Dans la page précédente, nous avons évoqué la Science comme (un des) régimes de vérité ; une instance légitime qui émet des vérités, plus ou moins assurées [1]. Abordons maintenant, la science non plus par sa position (institutionnelle), mais comme discours, soit comment la Science parle de vérité ou comment elle la formule et elle l’établit. C’est ce discours qui, repris par des acteurs sociaux, produit des effets/tensions dans le domaine des activités humaines.
Pour le comprendre il faut changer de lunettes et ne plus considérer la Science comme tribunal ultime de la vérité, mais un des discours qui prétend à la vérité. D’ailleurs, elle ne répond pas à n’importe quelle question (Dieu existe-t-il, qu’est-ce que l’âme ?). L’énorme difficulté (conceptuelle) provient de l’oubli que la Science s’est construite à l’origine sur des bases théologiques [2], pour se distinguer, dans la suite, par son caractère refusant tout dogmatisme, Elle ne peut prétendre à des vérités éternelles, comme la religion, mais à des conclusions toujours incomplètes et provisoires, qui maintiennent le processus d’enquête ouvert, sans fin saisissable par avance. Ce serait comme si nous pouvions postuler l’éventualité d’une fin de l’histoire.
Alors, si la Science n’est pas l’instance d’arbitrage de toute vérité, sommes-nous condamnés au doute permanent ? Oui et non, car le doute, sous forme d’un scepticisme organisé ou bienveillant est le seul moyen pour conserver l’ouverture du processus d’enquête scientifique.
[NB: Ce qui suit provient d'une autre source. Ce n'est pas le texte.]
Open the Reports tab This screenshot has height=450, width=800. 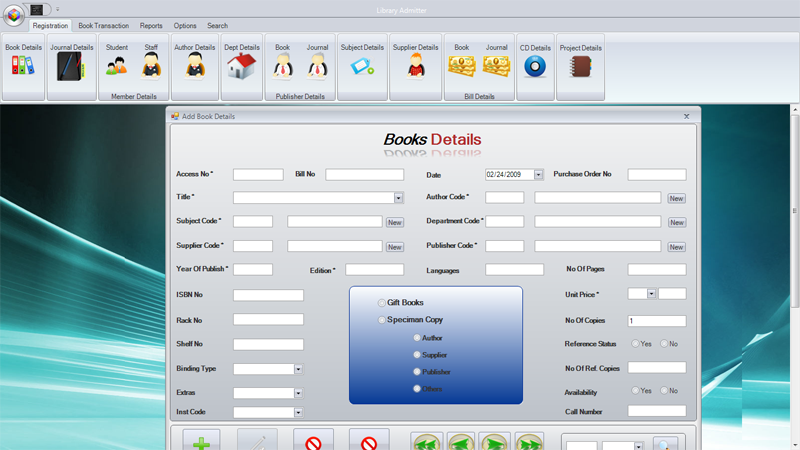pos(151,26)
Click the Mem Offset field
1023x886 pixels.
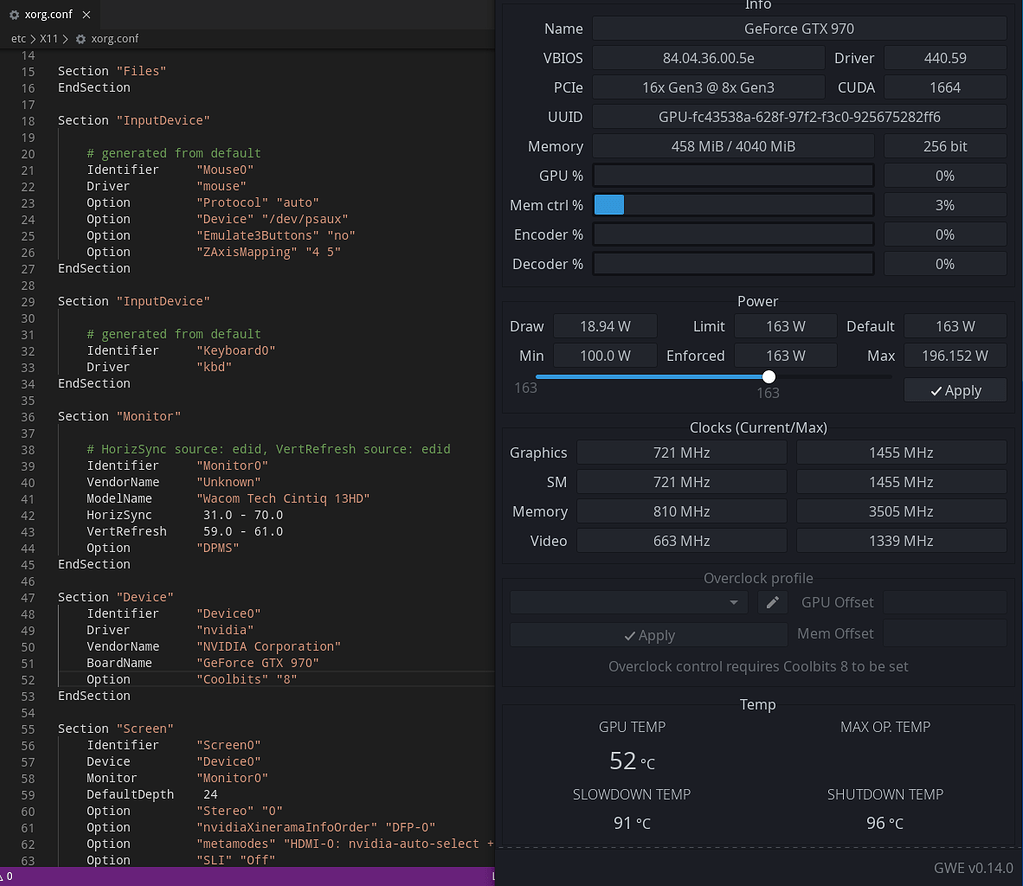[x=945, y=634]
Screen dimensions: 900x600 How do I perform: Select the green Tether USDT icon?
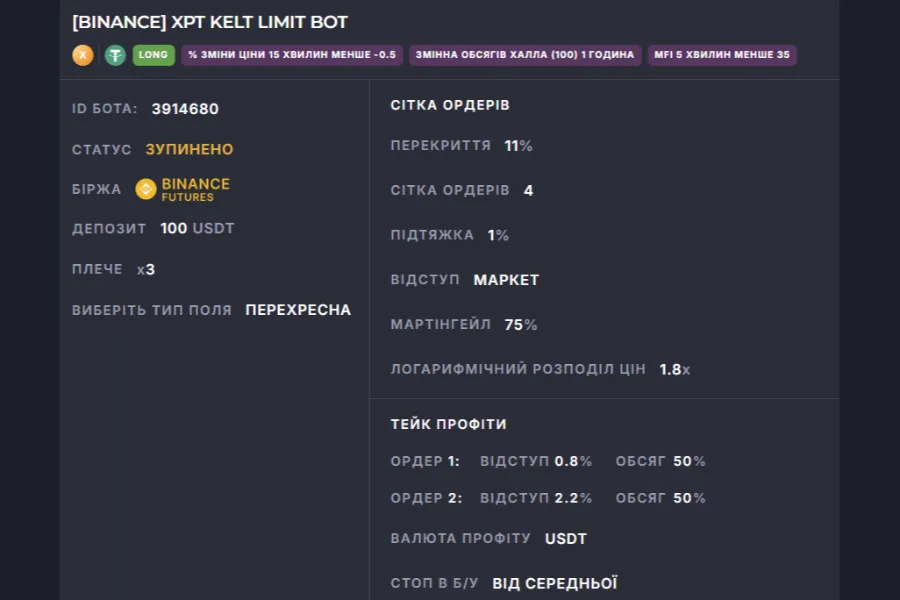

Il fait partie de l’apprentissage permanent du monde des phénomènes. D’un autre côté, la Science offre la possibilité de vérification et de falsification de ses propositions, je dirais par construction. Un argument massif en sa faveur. Du coup, cette incomplétude, à tout moment, signifie que nous ne pourront jamais être débarrassé d’une part de croyances ou de convictions pour agir. Elles viennent combler les incertitudes, sans oublier la place des valeurs, déjà abordées et qui continueront à nous préoccuper dans la suite.
En réduisant la Science à un discours exprimé dans le champs social, une autre question se pose. A-t-elle des responsabilités uniquement vis-à-vis d’elle-même, ce qui signifierait que seuls les scientifiques sont impliqués dans son jugement, ou a-t-elle des comptes à rendre à la société ? De la prétention à la vérité supérieure, nous passons à sa responsabilité sociale, ce qui l’expose du coup à la critique sociale [3]. Il ne s’agit pas de se contenter d’une vérité scientifique, indiscutable, mais de débattre de sa pertinence, sa légitimité et sa crédibilité. La pertinence, souvent locale, nous éloigne de l’idée d’universalité ; la légitimité dépend d’un cadre légal accepté et la crédibilité repose aussi sur les conditions de confiance vis-à-vis de la source émettrice, qui ne sont pas garanties en elles-mêmes. Elles se jouent au quotidien.